On March 6, 2012, Discovery Laboratories, Inc. (the “Company”), issued a press release announcing that on March 6, 2012 the U.S. Food and Drug Administration (FDA) granted marketing approval for the Companys lead KL4 surfactant drug product, SURFAXIN® (lucinactant) for the prevention of respiratory distress syndrome (RDS) in premature infants at high risk for RDS.  SURFAXIN is the first synthetic, peptide-containing surfactant approved for use in neonatal medicine and provides healthcare practitioners with an alternative to the animal-derived surfactants that today are the standard of care to manage RDS in premature infants.  A copy of the press release is attached hereto as Exhibit 99.1 and the text of such release is incorporated by reference herein.

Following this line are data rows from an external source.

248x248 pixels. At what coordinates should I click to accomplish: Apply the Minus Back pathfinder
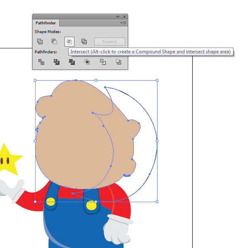tap(118, 62)
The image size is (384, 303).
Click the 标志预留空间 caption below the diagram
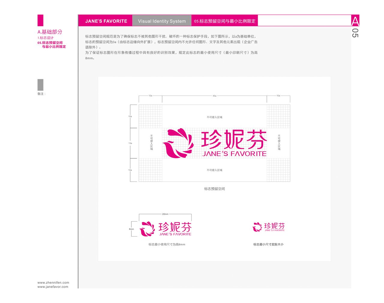coord(214,189)
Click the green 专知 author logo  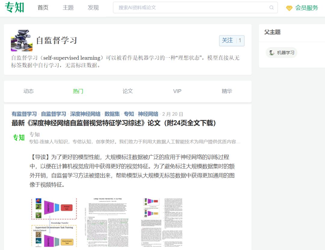point(19,137)
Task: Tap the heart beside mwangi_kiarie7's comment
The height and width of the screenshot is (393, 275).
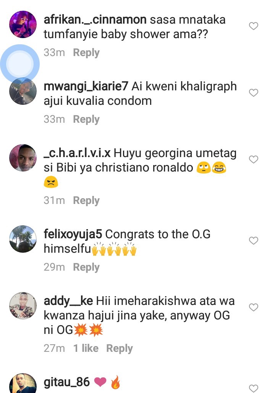Action: 253,93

In connection with the above announcement, the Company also is disclosing that it is planning to implement an operating plan intended to result in the commercial introduction of SURFAXIN in the U.S. in late 2012.  In that regard, it expects to develop its own focused, specialty respiratory critical care commercial and medical affairs organization specializing in neonatal indications, beginning with SURFAXIN and, if approved, its other KL4 surfactant products for RDS: SURFAXIN LS™ and AEROSURF®.  The Company’s strategy will focus primarily on hospitals with Neonatal Intensive Care Units (NICUs) believed to represent a significant portion of the current surfactant market in the U.S.  To execute this strategy, the Company expects to incur annual expenses of approximately $12 - $13 million for commercial and medical affairs capabilities.  The Company believes that this strategy will provide it direct control over its U.S. sales and marketing activities and permit it to establish a strong medical affairs presence in NICUs nationwide.  The Company expects to be able to leverage this presence and the experience it will gain from introducing SURFAXIN nationwide to provide for an effective and efficient introduction of SURFAXIN LS and AEROSURF, if approved.

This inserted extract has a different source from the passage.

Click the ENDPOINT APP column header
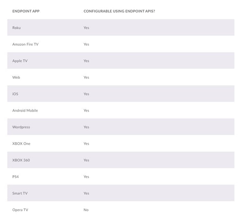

The Company expects that its commercial and medical affairs organization will also support the planned commercial introduction of AFECTAIR® in the U.S. and other major markets throughout the world.  AFECTAIR devices are a series of novel ventilator circuit / patient interface connectors that simplify the delivery of inhaled therapies (potentially including the Companys aerosolized KL4 surfactant) to critical-care patients requiring ventilatory support by introducing the inhaled therapy directly at the patient interface and minimizing the number of connections in the ventilator circuit.  It is believed that AFECTAIR will be of interest to a number of hospitals that, in addition to those with NICUs, have adult intensive care units (ICUs), pediatric intensive care units (PICUs) and critical care centers where AFECTAIR could be used to benefit critical care patients.  Accordingly, the Company plans to further support the launch of AFECTAIR in the U.S. and the European Union through arrangements with third-party distributors experienced in introducing respiratory medical devices into hospitals.  The Company expects that its commercial and medical affairs organizations will work in a coordinated manner with third-party distributors to assure that all hospitals with critical care facilities are aware of, and have access to, the AFECTAIR devices.

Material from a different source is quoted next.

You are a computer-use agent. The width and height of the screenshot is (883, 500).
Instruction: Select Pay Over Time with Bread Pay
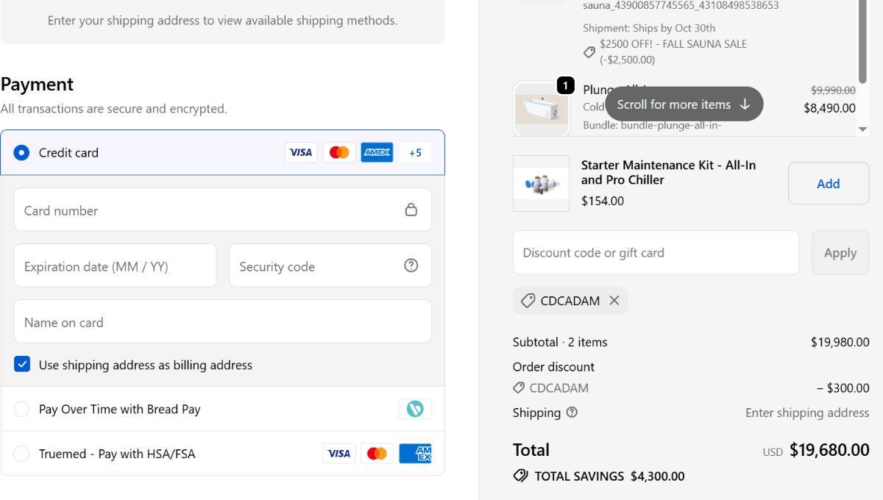coord(23,409)
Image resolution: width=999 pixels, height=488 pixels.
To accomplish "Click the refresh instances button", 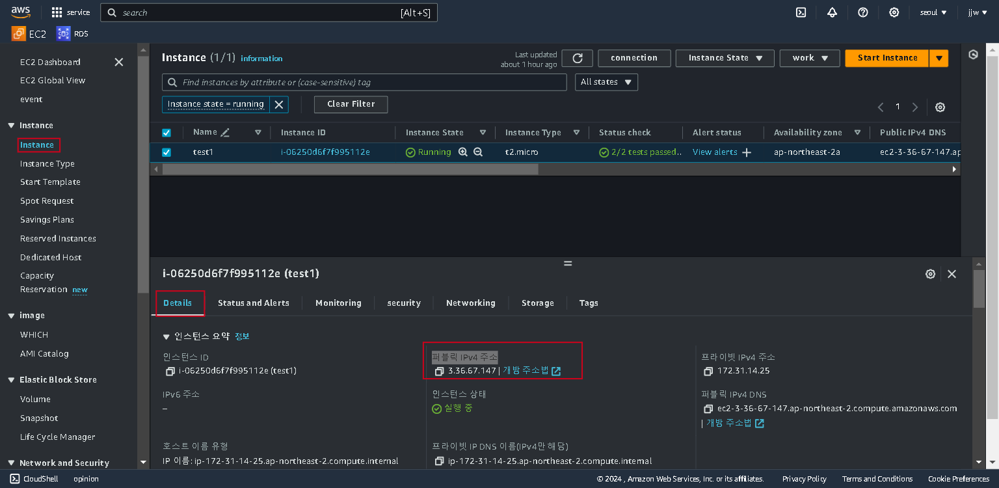I will point(577,58).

The Company has recently registered its initial AFECTAIR device, which has been designed for use with jet nebulizers and other aerosol generators, in the U.S. as a Class I, exempt medical device.  The Company is planning to implement a regulatory and manufacturing plan that, if successful, could position it to initiate the commercial introduction of the initial AFECTAIR device in the U.S. and the European Union in the fourth quarter of 2012, and a second AFECTAIR device, AFECTAIR® DUO, which is being designed for use with vibrating mesh nebulizers (VMN), metered dose inhalers (MDI) and other aerosol generators, in 2013.

Financial Update

With the regulatory approval for SURFAXIN and initiation of activities with respect to the commercial introduction of SURFAXIN in U.S., as well as the registration and potential commercial introduction of AFECTAIR in the U.S. and the European Union, the Company believes it is better positioned to raise the capital required to execute the commercial introduction of SURFAXIN and AFECTAIR and to support its operations. It also believes that it is better positioned to potentially identify and enter into strategic alliances and other similar transactions that could provide development and international commercial expertise, as well as financial resources (potentially in the form of upfront payments, milestone payments, commercialization royalties and a sharing of research and development expenses) to support development and introduction of its pipeline products, beginning with SURFAXIN LS and AEROSURF, in various markets around the world.  Although the Company is actively engaged in discussions with potential strategic and/or financial partners, there can be no assurance that any financing transaction or strategic alliance will be successfully concluded or available on terms favorable or acceptable to the Company.

 
2

 

The Company’s business strategy and key planning goals for the remainder of 2012 include, among other things: (i) the commercial introduction of SURFAXIN in the U.S., and of AFECTAIR in the U.S. and the European Union, (ii) securing a strategic alliance to support the development and, if approved, eventual commercial introduction of SURFAXIN LS and AEROSURF in the European Union and markets outside the U.S., (iii) advancement of the SURFAXIN LS and AEROSURF development programs to be in a position to initiate planned Phase 3 and Phase 2 clinical trials, respectively, after securing a potential strategic partner, and (iv) procuring the capital believed to be necessary and desirable to support the Company’s activities until such time as the net revenues from its approved products, from potential strategic alliance and other collaboration arrangements, and from other future sources, such as warrant exercises, are sufficient to offset cash flow requirements.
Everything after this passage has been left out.